-- Stated goal 1 --
Copy the lines of the listing, beginning at the line that contains "1161x627 pixels." and stopping after the line that contains "(x=31, y=212)".

-- Excerpted passage --
━━━━━━━━━━━━━━━━━━━━━━━━━━━━━━
Lee’s speech, delivered at the National Press Club in Washington, D.C., followed the Republican Party’s response by Rep. Cathy McMorris Rodgers, R-Wash., who is chairwoman of the House Republican Conference. Lee's speech was streamed live on the websites of his office and the Tea Party Express.

The “inequality crisis” presents itself in three ways, Lee said: immobility among the poor, insecurity in the middle class, and cronyist privilege at the top.

“But where does this new inequality come from? From government — everytime it takes rights and opportunities away from the American people and gives them instead to politicians, bureaucrats and special interests,” Lee said.


We are facing an inequality crisis — one to which the president has paid lip service, but seems uninterested in truly confronting or correcting.

–Sen. Mike Lee


“Throughout the last five years, President Obama has promised an economy for the middle class, but all he’s delivered is an economy for the middle men,” he said.
━━━━━━━━━━━━━━━━━━━━━━━━━━━━━━
-- Records supplied --
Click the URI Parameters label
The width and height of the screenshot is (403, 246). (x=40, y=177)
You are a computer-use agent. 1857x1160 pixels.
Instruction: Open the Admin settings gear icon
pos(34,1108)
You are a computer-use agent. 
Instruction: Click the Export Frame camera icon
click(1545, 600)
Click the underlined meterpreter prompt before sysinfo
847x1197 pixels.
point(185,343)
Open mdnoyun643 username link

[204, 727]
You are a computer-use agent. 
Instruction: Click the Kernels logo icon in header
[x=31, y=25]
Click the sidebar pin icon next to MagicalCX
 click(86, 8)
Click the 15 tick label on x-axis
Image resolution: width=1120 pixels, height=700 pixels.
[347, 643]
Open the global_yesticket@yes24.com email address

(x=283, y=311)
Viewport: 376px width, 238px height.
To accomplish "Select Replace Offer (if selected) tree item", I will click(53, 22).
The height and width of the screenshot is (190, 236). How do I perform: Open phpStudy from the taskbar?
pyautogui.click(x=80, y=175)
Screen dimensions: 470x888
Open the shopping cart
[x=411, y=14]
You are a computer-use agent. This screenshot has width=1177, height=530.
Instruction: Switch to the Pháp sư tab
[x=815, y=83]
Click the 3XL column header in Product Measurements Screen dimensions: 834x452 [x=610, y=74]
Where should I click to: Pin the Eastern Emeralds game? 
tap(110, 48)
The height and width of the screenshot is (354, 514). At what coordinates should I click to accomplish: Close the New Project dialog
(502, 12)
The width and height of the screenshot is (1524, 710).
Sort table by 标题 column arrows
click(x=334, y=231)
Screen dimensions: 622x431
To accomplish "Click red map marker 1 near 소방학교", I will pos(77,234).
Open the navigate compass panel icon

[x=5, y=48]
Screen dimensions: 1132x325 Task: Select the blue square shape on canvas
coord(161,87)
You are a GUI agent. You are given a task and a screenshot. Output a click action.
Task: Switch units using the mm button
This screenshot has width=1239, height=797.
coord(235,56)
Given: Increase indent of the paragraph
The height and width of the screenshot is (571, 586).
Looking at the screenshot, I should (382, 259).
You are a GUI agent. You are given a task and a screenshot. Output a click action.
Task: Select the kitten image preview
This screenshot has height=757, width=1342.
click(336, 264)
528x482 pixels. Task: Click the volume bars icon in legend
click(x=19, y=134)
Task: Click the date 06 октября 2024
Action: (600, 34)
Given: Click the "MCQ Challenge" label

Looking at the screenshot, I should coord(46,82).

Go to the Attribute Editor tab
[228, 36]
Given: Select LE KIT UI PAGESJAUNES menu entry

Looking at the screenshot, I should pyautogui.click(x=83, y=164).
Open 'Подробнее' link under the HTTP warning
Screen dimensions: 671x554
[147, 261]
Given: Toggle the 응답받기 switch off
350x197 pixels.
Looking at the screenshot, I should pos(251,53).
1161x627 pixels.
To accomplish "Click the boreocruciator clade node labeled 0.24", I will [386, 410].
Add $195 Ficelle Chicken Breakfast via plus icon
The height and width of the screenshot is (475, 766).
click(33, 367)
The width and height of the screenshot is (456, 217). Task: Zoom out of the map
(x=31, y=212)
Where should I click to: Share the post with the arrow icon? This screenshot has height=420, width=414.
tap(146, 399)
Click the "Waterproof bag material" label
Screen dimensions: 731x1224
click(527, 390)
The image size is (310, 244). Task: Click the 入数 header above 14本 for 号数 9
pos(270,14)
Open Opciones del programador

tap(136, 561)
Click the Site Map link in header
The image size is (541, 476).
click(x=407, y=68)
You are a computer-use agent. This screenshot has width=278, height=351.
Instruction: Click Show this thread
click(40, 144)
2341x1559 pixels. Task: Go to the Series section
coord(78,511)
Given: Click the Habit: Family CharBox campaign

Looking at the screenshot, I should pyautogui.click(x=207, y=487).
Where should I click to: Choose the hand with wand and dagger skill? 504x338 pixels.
━━━━━━━━━━━━━━━━━━━━━━━━━━━━━━
-- Stated goal 2 --
Answer these questions using the passage on Lee's speech.
(a) Where was Lee's speech delivered?
(b) Whose Republican Party response did the speech follow?
(c) What three forms of the "inequality crisis" did Lee name?

-- Task output 1 --
1161x627 pixels.
To accomplish "Click the boreocruciator clade node labeled 0.24", I will [386, 410].
Add $195 Ficelle Chicken Breakfast via plus icon
The height and width of the screenshot is (475, 766).
click(33, 367)
The width and height of the screenshot is (456, 217). Task: Zoom out of the map
(x=31, y=212)

-- Task output 2 --
(a) At the National Press Club in Washington, D.C.
(b) Rep. Cathy McMorris Rodgers, R-Wash.
(c) Immobility among the poor, insecurity in the middle class, and cronyist privilege at the top.